*Aim of the exercise*
Your reply must be one number: the count of lines in the data below that contain "This".

Extracted data entries
###

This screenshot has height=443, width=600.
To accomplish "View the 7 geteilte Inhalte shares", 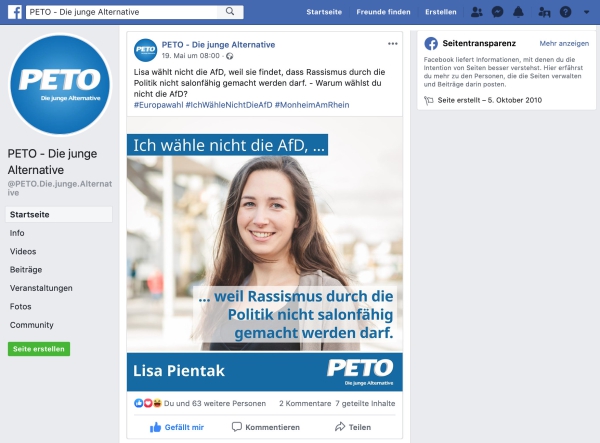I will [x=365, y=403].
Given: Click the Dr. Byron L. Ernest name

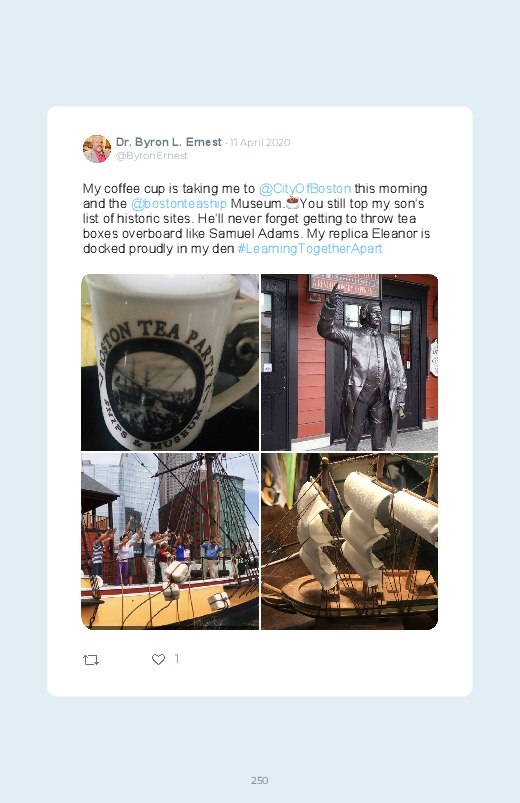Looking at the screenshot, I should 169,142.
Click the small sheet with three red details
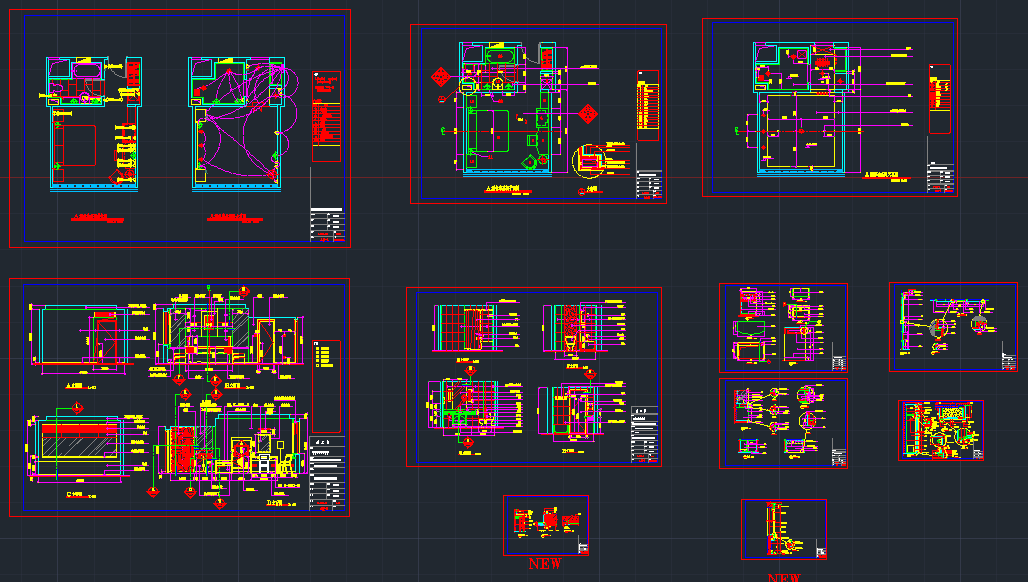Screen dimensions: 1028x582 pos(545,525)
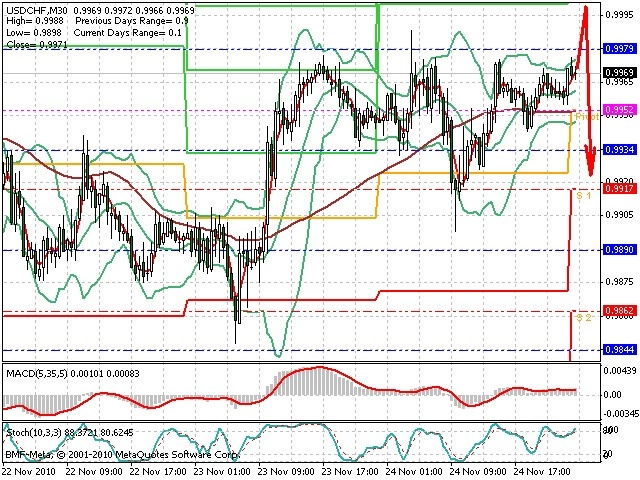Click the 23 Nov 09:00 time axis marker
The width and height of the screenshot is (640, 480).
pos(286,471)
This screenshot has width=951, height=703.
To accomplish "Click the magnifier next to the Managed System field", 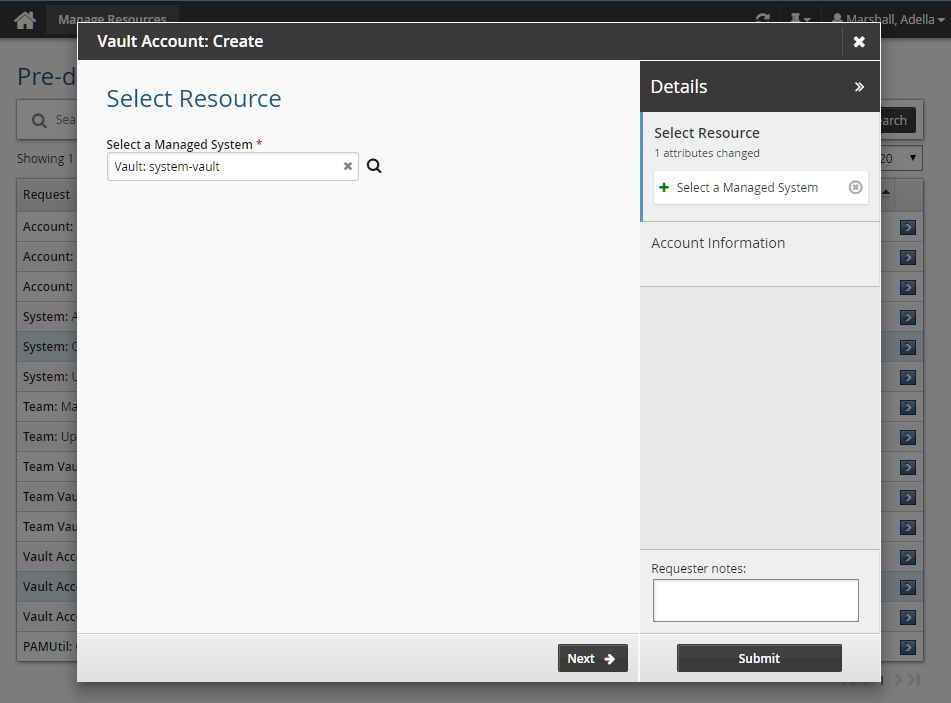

###

*Answer to the exercise*
2